Now microsoft creates updates named by the month, not by the letter. This is the latest version, DirectX 9.0c June.

I had such trouble with need for speed carbon before and I think it worked.


----------



## lally07 (Aug 22, 2008)

thanx ill try it and ill post again but not sure if itll work because at the end of the installation it says "your directx version meets system requirements"
hope it does work though


----------



## alexyu (Aug 22, 2008)

A friend of mine had exactly the same behaviour on vice city. However, it stopped showing after he changed the resolution.


----------



## lally07 (Aug 22, 2008)

OMG it still happens

how annoying   got any more ideas???

Oh btw it works on my brothers computer so its not a dodgy game lol and it is genuine


----------



## lally07 (Aug 22, 2008)

Alex do u mean on the game or on the computer?


----------



## alexyu (Aug 22, 2008)

lally07 said:


> Alex do u mean on the game or on the computer?


On the game. try different resolutions.


----------



## alexyu (Aug 22, 2008)

Oh, just reminded why it looks so familiar. It always happens to me in PoP after playing like 2 hr. or using sands of time to often.


----------



## lally07 (Aug 22, 2008)

already tried it mate but thanx anyway


----------



## Intel_man (Aug 22, 2008)

It's your video card. It just can't handle the graphics. I had this problem with other games back when I used my intel integrated.

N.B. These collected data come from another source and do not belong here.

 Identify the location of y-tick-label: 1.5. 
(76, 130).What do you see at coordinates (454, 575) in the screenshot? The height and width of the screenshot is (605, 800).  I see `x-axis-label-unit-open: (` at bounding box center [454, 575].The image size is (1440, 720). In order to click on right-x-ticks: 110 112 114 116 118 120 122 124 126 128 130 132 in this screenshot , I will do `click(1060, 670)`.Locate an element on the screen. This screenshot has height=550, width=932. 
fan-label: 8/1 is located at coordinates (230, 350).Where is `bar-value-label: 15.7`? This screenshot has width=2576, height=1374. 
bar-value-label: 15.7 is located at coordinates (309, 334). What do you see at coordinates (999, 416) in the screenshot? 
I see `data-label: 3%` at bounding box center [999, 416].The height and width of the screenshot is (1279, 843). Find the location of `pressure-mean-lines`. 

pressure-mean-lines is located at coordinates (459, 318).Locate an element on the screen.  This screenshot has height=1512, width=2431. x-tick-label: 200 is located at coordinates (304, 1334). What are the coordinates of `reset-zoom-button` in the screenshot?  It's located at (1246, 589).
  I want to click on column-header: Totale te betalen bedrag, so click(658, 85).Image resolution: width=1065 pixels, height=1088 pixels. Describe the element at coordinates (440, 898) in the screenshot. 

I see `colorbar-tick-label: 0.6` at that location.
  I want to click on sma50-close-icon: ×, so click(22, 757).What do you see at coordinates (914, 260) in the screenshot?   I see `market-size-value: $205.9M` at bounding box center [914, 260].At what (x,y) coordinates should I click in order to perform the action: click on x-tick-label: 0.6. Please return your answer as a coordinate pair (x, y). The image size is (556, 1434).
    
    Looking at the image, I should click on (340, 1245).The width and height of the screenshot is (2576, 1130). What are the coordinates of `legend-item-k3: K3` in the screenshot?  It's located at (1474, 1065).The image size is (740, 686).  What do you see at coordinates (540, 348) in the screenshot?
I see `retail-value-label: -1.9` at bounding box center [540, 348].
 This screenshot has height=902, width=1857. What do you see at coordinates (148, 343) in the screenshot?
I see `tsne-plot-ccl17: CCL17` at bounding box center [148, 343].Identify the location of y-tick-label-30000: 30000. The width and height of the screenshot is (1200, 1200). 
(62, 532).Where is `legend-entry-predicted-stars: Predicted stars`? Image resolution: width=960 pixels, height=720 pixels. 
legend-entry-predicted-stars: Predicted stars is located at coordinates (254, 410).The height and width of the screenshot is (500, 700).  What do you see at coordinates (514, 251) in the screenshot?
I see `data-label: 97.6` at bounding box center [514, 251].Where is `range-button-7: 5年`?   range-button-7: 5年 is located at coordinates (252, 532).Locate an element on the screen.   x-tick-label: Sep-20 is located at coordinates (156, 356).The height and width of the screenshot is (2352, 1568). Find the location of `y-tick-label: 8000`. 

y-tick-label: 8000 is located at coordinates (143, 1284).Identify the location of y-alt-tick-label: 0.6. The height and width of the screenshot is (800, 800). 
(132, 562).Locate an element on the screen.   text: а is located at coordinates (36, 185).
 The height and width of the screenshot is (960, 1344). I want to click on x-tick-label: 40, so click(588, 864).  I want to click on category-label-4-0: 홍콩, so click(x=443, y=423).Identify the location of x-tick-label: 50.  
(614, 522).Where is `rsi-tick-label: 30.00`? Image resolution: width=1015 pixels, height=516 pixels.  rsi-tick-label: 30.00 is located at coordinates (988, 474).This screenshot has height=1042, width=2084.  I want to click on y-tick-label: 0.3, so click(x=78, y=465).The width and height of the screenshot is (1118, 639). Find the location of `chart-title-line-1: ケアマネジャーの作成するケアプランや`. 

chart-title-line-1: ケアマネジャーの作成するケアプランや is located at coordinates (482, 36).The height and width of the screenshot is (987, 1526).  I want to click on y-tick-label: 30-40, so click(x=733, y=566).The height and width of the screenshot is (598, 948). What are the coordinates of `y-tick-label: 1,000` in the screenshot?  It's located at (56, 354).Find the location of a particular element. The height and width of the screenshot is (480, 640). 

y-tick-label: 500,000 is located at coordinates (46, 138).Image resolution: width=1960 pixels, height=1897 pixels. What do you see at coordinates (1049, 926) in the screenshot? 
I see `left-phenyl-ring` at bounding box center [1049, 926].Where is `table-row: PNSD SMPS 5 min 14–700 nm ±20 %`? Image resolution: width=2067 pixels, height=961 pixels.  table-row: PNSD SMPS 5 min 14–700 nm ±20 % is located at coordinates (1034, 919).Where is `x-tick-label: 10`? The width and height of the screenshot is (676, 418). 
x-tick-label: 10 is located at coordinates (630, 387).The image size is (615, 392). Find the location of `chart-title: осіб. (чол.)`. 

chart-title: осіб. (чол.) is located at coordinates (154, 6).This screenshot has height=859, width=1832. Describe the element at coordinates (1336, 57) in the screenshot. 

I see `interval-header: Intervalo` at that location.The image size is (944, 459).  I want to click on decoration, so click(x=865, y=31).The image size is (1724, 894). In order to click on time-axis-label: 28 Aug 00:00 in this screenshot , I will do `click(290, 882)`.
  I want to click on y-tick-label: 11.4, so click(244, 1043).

When I bought my 9600GT, problem solved.


----------



## lally07 (Aug 22, 2008)

oh dear... more money

ill just ask... do u no for deffinate because it runs other games like half life 2 nicely


----------



## Intel_man (Aug 22, 2008)

Yes. I've had the exact problem. 

I was playing games fine (NBA 07, NHL 08, America's Army, etc.) but whenever I try to play Lock On, it will give me stuff like that.


----------



## g4m3rof1337 (Aug 23, 2008)

Had trouble understanding the problem.. But you said, in the Youtube description, that you have an illegal copy.


Could be the problem. 



Or it could be that your graphic card can't handle the game.


----------



## lally07 (Aug 23, 2008)

I dont have an illegal copy.... Its just not a retail versoin. i bought it from Morrisons and the case looks like this 
	

	
	
		
		

		
			
		
		
	


	




And why does it run half life 2 that has much better graphics with ease?


----------



## g4m3rof1337 (Aug 24, 2008)

Well, the problem can be that it says you have to be 16 or older to play the game, while you're profile says you're 14.


----------



## Intel_man (Aug 24, 2008)

lally07 said:


> I dont have an illegal copy.... Its just not a retail versoin. i bought it from Morrisons and the case looks like this
> 
> 
> 
> ...



You can't compare different games. Ubisoft uses a different game engine than Valve's Source engine.


----------